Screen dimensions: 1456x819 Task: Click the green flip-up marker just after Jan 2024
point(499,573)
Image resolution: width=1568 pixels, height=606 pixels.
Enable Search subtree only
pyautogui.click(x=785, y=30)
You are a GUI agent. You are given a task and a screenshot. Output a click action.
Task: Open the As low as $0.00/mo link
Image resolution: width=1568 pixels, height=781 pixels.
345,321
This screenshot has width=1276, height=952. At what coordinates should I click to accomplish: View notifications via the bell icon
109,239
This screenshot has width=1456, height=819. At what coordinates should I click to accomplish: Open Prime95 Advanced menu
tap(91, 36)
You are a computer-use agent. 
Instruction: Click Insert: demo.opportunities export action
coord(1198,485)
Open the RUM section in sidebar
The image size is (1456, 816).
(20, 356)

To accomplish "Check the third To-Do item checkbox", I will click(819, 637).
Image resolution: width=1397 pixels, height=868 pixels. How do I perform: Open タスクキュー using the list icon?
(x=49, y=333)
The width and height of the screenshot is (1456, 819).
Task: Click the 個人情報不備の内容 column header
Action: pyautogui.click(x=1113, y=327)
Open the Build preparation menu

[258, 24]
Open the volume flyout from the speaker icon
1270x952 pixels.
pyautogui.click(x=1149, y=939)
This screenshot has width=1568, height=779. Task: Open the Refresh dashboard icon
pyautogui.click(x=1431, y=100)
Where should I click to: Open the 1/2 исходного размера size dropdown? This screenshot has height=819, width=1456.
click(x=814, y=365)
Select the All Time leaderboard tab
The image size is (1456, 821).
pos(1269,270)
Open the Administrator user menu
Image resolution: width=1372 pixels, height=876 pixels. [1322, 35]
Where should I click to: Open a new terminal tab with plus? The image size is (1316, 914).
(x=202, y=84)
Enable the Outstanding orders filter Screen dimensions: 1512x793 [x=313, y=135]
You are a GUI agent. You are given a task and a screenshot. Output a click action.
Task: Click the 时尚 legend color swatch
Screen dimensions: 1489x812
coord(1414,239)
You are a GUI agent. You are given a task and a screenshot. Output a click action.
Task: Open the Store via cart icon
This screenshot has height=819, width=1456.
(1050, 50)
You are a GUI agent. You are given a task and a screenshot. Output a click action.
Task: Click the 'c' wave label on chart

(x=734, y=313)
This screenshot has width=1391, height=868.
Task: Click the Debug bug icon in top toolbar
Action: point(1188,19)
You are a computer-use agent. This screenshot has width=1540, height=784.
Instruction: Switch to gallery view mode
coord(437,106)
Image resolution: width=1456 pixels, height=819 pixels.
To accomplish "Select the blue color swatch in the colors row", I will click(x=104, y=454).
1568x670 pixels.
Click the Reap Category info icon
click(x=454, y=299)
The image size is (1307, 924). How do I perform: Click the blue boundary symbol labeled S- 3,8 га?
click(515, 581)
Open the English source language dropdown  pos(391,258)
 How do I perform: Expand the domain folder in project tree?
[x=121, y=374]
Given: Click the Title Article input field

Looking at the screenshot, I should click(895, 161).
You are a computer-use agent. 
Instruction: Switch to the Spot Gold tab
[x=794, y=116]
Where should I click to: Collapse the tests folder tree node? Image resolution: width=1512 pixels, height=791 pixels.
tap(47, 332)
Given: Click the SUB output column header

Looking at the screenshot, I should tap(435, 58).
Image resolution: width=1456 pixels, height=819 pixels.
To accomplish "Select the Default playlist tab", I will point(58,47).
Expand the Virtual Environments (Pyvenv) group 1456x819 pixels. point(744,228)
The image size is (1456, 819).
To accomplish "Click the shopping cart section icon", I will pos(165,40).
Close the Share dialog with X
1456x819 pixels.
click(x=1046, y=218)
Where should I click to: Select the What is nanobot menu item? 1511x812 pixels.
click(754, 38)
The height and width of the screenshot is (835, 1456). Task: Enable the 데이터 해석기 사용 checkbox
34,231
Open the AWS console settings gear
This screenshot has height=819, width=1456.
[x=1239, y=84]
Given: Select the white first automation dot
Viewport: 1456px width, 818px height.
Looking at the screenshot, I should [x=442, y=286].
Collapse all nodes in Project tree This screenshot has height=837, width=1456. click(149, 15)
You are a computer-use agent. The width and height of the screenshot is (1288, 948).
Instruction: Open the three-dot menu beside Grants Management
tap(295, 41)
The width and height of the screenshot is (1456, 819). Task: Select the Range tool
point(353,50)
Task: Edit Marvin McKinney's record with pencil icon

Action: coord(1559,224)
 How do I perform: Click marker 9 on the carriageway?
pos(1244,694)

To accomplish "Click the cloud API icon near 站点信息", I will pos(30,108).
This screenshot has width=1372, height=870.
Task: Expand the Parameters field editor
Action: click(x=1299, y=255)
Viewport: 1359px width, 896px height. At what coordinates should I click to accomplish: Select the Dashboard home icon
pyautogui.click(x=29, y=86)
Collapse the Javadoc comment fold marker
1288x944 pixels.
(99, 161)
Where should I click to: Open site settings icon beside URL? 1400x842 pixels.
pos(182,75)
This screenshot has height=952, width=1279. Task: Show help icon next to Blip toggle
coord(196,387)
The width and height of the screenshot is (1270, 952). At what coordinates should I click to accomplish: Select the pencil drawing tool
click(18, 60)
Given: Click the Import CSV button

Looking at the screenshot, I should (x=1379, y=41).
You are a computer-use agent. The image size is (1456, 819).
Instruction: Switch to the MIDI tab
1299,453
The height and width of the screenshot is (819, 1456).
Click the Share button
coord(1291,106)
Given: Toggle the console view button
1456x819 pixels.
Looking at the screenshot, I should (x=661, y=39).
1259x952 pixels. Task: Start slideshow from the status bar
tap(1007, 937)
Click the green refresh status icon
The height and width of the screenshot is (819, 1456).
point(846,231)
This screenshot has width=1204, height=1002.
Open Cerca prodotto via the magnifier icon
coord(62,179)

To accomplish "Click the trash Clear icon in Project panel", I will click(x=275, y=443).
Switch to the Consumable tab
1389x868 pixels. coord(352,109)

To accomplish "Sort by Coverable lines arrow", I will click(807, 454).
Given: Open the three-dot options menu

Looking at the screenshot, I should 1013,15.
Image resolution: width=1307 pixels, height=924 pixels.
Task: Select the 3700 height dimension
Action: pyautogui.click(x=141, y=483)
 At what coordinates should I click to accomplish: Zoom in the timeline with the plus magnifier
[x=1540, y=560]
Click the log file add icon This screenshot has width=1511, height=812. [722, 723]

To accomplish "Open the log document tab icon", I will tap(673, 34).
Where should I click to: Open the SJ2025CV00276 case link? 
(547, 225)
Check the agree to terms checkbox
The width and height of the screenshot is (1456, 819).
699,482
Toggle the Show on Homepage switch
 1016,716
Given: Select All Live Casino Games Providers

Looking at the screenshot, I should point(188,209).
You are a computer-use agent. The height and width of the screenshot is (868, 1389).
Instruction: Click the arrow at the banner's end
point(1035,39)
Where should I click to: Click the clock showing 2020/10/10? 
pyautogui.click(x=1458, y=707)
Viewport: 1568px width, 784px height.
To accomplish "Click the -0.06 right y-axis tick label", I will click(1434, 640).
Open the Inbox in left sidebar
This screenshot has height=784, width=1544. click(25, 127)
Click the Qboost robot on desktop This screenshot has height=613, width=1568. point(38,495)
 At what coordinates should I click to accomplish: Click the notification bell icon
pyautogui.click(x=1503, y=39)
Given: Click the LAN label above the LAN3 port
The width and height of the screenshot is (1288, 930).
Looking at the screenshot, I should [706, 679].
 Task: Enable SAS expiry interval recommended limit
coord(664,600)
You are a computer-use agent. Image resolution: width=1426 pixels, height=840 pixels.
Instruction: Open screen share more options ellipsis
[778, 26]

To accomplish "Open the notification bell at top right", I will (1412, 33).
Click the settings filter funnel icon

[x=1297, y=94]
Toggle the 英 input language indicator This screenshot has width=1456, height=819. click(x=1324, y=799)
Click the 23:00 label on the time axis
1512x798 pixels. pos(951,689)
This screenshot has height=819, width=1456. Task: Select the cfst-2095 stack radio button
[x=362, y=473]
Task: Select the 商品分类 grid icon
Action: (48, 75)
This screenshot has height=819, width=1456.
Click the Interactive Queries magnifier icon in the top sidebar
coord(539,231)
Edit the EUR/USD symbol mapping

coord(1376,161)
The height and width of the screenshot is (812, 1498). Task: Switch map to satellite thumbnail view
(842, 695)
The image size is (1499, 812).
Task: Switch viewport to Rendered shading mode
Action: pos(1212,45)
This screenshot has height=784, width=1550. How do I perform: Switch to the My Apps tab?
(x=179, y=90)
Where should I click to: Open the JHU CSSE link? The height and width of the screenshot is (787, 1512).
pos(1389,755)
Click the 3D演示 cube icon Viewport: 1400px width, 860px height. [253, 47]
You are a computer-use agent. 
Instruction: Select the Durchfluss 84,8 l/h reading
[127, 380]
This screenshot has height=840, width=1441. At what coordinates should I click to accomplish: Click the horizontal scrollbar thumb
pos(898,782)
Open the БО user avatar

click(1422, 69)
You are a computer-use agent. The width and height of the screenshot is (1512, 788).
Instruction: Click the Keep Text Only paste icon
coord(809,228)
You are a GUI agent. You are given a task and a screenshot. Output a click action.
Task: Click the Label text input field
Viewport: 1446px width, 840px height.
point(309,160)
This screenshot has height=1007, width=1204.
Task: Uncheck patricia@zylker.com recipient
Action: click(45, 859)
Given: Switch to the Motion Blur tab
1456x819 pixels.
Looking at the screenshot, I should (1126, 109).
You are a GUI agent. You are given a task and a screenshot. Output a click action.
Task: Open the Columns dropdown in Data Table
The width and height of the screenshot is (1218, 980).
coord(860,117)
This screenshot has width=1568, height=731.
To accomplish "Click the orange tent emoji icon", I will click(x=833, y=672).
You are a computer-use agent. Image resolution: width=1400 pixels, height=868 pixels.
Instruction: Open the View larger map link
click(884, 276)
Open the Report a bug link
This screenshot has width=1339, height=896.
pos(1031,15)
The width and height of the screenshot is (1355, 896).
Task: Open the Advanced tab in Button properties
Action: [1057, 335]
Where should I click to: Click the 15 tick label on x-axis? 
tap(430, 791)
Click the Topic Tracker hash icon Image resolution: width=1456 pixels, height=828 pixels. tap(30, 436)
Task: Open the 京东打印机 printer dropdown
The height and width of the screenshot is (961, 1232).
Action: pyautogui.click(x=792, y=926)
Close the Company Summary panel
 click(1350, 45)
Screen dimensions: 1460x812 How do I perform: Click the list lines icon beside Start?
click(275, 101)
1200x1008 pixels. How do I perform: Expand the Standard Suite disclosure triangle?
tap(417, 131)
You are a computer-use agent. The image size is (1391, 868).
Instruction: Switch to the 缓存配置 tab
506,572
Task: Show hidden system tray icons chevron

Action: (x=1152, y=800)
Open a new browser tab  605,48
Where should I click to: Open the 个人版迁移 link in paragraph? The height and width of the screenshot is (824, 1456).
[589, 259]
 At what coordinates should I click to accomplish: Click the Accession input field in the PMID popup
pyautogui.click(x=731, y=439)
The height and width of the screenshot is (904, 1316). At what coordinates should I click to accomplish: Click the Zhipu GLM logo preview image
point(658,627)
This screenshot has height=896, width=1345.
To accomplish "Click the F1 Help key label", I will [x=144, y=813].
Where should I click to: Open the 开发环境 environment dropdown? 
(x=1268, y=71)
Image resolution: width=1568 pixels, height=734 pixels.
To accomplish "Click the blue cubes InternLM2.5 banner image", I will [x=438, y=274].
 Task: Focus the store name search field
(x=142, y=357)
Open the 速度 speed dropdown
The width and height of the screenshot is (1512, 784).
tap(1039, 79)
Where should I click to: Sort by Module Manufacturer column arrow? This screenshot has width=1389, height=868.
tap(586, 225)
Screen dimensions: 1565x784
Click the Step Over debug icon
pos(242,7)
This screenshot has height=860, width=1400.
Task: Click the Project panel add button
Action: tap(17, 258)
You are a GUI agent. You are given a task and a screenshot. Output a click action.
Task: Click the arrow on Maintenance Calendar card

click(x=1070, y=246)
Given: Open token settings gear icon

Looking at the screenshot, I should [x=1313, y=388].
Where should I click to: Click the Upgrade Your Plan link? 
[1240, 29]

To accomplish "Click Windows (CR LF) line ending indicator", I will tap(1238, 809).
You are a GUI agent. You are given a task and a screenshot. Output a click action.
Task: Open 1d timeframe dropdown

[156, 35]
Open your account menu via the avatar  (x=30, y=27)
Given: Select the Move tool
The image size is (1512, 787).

## YOUR GOAL
The lines to return are those holding the string "right" anywhere in the listing above.

## COMPLETED TASK
To accomplish "Click the -0.06 right y-axis tick label", I will click(1434, 640).
To accomplish "Open the notification bell at top right", I will (1412, 33).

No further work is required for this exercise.